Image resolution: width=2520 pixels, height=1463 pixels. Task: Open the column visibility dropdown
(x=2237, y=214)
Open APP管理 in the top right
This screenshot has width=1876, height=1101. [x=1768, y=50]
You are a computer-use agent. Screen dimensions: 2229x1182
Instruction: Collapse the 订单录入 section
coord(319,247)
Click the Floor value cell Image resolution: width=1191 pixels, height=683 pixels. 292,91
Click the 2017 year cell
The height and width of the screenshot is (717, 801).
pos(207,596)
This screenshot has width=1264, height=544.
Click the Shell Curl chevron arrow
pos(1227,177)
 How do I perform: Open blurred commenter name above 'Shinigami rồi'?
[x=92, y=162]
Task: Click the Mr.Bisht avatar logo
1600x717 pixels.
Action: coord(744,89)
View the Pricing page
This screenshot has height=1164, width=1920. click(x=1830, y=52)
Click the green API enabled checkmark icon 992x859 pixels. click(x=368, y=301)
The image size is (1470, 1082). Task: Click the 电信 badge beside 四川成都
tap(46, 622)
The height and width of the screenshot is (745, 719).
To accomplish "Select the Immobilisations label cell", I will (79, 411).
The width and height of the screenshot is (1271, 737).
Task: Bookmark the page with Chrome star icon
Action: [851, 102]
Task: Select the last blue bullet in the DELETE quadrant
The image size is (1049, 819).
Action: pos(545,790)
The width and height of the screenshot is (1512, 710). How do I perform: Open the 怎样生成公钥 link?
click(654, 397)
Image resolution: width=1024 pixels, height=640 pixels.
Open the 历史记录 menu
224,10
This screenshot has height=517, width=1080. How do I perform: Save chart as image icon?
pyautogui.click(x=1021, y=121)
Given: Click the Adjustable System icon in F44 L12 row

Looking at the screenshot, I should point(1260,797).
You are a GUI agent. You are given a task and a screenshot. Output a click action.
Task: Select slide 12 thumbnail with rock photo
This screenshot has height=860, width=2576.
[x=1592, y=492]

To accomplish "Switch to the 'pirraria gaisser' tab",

§ WHAT YOU WILL DO
Copy out everything from the line containing "Image resolution: width=1024" down to the end of the material, reproducing each line verbatim.

§ ANSWER TO THIS TASK
Image resolution: width=1024 pixels, height=640 pixels.
Open the 历史记录 menu
224,10
This screenshot has height=517, width=1080. How do I perform: Save chart as image icon?
pyautogui.click(x=1021, y=121)
Given: Click the Adjustable System icon in F44 L12 row

Looking at the screenshot, I should point(1260,797).
You are a GUI agent. You are given a task and a screenshot. Output a click action.
Task: Select slide 12 thumbnail with rock photo
This screenshot has height=860, width=2576.
[x=1592, y=492]

To accomplish "Switch to the 'pirraria gaisser' tab",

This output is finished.